§ Your goal
Repeat the lines from the one containing "You are a GUI" through the last line of the data, exactly, pictures omitted.

Records excerpted from a collection:

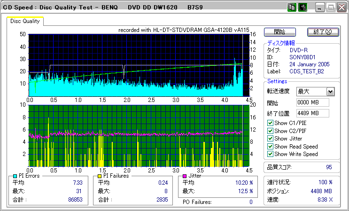
Task: Click the cyan PI Errors legend square
Action: coord(15,176)
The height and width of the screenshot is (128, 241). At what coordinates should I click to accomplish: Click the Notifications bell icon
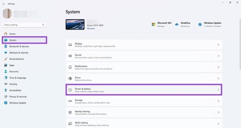click(x=70, y=67)
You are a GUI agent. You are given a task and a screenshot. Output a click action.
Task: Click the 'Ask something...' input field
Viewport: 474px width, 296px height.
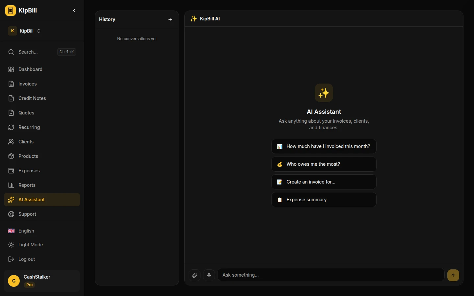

§ Exercise output
You are a GUI agent. You are given a task and a screenshot. Output a click action.
Task: Click the 'Ask something...' input field
Viewport: 474px width, 296px height.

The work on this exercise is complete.